[Extracted records]
^^^^

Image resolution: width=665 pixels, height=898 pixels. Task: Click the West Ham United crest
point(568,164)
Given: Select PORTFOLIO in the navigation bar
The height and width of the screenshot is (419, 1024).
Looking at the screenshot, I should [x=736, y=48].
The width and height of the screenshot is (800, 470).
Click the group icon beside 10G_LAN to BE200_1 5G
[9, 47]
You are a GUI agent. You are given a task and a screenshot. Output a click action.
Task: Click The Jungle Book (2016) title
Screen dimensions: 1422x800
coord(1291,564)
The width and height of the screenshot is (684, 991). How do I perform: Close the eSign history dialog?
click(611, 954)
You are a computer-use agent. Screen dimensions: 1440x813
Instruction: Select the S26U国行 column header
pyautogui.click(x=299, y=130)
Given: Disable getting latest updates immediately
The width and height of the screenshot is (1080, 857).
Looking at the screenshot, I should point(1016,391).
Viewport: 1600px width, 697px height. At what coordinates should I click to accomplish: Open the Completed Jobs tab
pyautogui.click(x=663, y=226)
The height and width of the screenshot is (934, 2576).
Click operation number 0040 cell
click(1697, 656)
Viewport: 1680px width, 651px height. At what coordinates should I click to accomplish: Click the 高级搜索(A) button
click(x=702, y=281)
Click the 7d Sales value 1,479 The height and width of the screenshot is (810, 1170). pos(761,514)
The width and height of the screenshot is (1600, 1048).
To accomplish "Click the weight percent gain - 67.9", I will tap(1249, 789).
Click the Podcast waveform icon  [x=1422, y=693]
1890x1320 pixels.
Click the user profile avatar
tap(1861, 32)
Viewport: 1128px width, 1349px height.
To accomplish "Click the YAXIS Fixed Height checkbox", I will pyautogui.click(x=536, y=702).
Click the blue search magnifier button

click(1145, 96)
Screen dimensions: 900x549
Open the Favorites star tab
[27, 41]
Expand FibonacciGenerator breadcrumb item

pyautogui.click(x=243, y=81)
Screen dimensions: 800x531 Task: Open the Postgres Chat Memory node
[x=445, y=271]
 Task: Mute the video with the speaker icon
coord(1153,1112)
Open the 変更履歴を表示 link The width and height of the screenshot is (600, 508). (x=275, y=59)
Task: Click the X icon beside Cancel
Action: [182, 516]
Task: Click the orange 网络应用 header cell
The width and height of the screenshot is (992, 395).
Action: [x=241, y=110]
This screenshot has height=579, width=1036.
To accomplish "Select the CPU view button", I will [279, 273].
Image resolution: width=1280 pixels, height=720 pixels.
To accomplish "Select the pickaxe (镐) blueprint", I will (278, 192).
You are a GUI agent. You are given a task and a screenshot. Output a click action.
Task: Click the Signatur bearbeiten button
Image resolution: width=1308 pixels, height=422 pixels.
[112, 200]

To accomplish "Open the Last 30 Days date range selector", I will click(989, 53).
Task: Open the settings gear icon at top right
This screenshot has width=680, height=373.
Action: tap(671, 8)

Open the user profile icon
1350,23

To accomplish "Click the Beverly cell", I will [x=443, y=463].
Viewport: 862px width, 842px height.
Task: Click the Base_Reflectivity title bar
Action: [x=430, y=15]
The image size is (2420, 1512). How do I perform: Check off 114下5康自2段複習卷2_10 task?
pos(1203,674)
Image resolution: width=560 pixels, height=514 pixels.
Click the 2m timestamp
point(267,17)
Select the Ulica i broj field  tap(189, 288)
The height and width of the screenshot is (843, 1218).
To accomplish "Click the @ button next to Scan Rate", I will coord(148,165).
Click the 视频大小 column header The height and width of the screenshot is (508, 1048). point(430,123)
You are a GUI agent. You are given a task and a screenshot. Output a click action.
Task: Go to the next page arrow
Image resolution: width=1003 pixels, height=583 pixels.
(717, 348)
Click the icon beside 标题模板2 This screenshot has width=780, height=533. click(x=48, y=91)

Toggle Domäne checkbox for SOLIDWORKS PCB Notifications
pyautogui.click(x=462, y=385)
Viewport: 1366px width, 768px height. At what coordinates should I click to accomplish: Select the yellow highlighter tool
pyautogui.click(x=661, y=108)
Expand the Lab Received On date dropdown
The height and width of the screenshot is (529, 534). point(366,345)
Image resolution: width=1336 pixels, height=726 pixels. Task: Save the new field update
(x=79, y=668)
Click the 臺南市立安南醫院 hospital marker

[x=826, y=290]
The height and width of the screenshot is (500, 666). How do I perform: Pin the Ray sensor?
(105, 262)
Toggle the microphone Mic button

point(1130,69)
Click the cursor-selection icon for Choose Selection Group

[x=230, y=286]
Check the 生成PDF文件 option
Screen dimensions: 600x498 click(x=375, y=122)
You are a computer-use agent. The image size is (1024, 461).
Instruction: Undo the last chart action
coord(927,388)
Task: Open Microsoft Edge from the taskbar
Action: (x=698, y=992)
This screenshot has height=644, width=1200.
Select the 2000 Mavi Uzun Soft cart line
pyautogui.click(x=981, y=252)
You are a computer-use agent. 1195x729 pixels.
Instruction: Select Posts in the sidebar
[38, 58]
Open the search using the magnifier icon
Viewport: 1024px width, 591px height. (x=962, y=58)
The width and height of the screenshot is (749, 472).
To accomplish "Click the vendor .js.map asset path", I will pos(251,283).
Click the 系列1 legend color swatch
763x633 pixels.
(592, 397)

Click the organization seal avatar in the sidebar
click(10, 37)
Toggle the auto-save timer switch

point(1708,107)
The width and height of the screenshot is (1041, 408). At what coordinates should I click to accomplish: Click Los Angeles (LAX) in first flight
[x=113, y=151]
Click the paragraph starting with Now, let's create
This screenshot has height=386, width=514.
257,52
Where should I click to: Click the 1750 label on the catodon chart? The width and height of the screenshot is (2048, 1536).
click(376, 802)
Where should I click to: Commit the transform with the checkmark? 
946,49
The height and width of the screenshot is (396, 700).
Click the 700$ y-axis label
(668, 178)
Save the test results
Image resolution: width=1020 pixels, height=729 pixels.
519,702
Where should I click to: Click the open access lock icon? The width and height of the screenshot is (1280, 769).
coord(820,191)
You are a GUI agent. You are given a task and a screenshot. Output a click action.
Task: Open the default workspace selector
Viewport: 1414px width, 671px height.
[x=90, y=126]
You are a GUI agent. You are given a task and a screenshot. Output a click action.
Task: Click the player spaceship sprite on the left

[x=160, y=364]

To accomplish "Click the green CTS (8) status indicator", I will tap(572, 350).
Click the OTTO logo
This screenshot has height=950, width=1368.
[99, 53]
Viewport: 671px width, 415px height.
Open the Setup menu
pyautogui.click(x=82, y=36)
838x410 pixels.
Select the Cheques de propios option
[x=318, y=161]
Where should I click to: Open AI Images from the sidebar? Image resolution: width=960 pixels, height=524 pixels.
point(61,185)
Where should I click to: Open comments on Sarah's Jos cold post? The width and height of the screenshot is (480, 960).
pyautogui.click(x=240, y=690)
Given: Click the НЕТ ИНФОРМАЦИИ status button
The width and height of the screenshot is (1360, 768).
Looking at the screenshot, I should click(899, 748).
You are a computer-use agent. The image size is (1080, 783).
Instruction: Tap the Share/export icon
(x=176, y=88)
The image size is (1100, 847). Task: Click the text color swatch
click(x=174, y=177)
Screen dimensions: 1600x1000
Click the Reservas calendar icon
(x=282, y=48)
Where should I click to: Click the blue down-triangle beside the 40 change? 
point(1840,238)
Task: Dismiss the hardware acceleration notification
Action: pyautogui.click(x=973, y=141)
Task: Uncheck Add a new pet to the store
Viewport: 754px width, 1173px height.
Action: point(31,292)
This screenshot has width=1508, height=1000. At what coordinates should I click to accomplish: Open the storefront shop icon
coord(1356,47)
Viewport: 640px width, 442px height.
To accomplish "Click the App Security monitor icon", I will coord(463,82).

^^^^

AIM OF THE TASK | Go through the data above and copy each line in which "status" appears.

SOLUTION TO THE PROBLEM |
To accomplish "Click the green CTS (8) status indicator", I will tap(572, 350).
Given: Click the НЕТ ИНФОРМАЦИИ status button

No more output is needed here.